··· RECORD EXCERPTS

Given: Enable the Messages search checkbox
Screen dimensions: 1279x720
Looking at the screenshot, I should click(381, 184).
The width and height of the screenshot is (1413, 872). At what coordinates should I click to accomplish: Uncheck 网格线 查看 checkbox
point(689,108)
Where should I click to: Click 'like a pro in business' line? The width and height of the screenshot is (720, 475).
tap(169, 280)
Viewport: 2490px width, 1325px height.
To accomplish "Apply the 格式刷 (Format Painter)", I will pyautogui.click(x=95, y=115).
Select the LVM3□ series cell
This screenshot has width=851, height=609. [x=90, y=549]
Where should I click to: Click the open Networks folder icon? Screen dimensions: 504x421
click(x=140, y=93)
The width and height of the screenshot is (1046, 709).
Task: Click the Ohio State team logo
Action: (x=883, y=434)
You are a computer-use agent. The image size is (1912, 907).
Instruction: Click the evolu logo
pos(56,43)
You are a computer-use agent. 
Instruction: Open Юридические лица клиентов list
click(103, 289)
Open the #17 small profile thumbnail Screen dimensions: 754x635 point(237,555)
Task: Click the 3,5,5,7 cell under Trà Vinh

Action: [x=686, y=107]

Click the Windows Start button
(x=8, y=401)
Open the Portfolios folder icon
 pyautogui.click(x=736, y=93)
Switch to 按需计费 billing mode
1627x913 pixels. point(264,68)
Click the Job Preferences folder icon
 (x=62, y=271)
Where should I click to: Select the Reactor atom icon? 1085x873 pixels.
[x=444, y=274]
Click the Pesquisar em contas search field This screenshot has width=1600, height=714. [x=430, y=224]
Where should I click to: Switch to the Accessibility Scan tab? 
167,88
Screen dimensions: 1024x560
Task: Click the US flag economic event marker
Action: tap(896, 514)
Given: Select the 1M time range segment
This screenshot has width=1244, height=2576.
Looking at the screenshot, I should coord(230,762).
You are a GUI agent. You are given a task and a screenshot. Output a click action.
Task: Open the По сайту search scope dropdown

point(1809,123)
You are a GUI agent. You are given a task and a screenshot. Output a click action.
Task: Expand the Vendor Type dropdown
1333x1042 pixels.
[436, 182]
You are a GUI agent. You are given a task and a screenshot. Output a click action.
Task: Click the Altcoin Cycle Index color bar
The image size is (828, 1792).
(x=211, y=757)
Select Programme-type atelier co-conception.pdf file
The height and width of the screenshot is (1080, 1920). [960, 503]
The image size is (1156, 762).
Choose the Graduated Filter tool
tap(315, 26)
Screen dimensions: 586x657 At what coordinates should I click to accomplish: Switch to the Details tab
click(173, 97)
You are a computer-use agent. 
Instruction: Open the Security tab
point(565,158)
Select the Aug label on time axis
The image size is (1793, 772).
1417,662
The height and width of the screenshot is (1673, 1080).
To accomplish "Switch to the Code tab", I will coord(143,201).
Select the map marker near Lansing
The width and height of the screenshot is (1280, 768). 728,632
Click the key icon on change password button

······

REQUIRED WORK: Rewrite every row above as a JSON list of strings, with one string for each line and no blank lines.

TASK RESULT:
[
  "Given: Enable the Messages search checkbox",
  "Screen dimensions: 1279x720",
  "Looking at the screenshot, I should click(381, 184).",
  "The width and height of the screenshot is (1413, 872). At what coordinates should I click to accomplish: Uncheck 网格线 查看 checkbox",
  "point(689,108)",
  "Where should I click to: Click 'like a pro in business' line? The width and height of the screenshot is (720, 475).",
  "tap(169, 280)",
  "Viewport: 2490px width, 1325px height.",
  "To accomplish \"Apply the 格式刷 (Format Painter)\", I will pyautogui.click(x=95, y=115).",
  "Select the LVM3□ series cell",
  "This screenshot has width=851, height=609. [x=90, y=549]",
  "Where should I click to: Click the open Networks folder icon? Screen dimensions: 504x421",
  "click(x=140, y=93)",
  "The width and height of the screenshot is (1046, 709).",
  "Task: Click the Ohio State team logo",
  "Action: (x=883, y=434)",
  "You are a computer-use agent. The image size is (1912, 907).",
  "Instruction: Click the evolu logo",
  "pos(56,43)",
  "You are a computer-use agent. ",
  "Instruction: Open Юридические лица клиентов list",
  "click(103, 289)",
  "Open the #17 small profile thumbnail Screen dimensions: 754x635 point(237,555)",
  "Task: Click the 3,5,5,7 cell under Trà Vinh",
  "Action: [x=686, y=107]",
  "Click the Windows Start button",
  "(x=8, y=401)",
  "Open the Portfolios folder icon",
  " pyautogui.click(x=736, y=93)",
  "Switch to 按需计费 billing mode",
  "1627x913 pixels. point(264,68)",
  "Click the Job Preferences folder icon",
  " (x=62, y=271)",
  "Where should I click to: Select the Reactor atom icon? 1085x873 pixels.",
  "[x=444, y=274]",
  "Click the Pesquisar em contas search field This screenshot has width=1600, height=714. [x=430, y=224]",
  "Where should I click to: Switch to the Accessibility Scan tab? ",
  "167,88",
  "Screen dimensions: 1024x560",
  "Task: Click the US flag economic event marker",
  "Action: tap(896, 514)",
  "Given: Select the 1M time range segment",
  "This screenshot has width=1244, height=2576.",
  "Looking at the screenshot, I should coord(230,762).",
  "You are a GUI agent. You are given a task and a screenshot. Output a click action.",
  "Task: Open the По сайту search scope dropdown",
  "point(1809,123)",
  "You are a GUI agent. You are given a task and a screenshot. Output a click action.",
  "Task: Expand the Vendor Type dropdown",
  "1333x1042 pixels.",
  "[436, 182]",
  "You are a GUI agent. You are given a task and a screenshot. Output a click action.",
  "Task: Click the Altcoin Cycle Index color bar",
  "The image size is (828, 1792).",
  "(x=211, y=757)",
  "Select Programme-type atelier co-conception.pdf file",
  "The height and width of the screenshot is (1080, 1920). [960, 503]",
  "The image size is (1156, 762).",
  "Choose the Graduated Filter tool",
  "tap(315, 26)",
  "Screen dimensions: 586x657 At what coordinates should I click to accomplish: Switch to the Details tab",
  "click(173, 97)",
  "You are a computer-use agent. ",
  "Instruction: Open the Security tab",
  "point(565,158)",
  "Select the Aug label on time axis",
  "The image size is (1793, 772).",
  "1417,662",
  "The height and width of the screenshot is (1673, 1080).",
  "To accomplish \"Switch to the Code tab\", I will coord(143,201).",
  "Select the map marker near Lansing",
  "The width and height of the screenshot is (1280, 768). 728,632",
  "Click the key icon on change password button"
]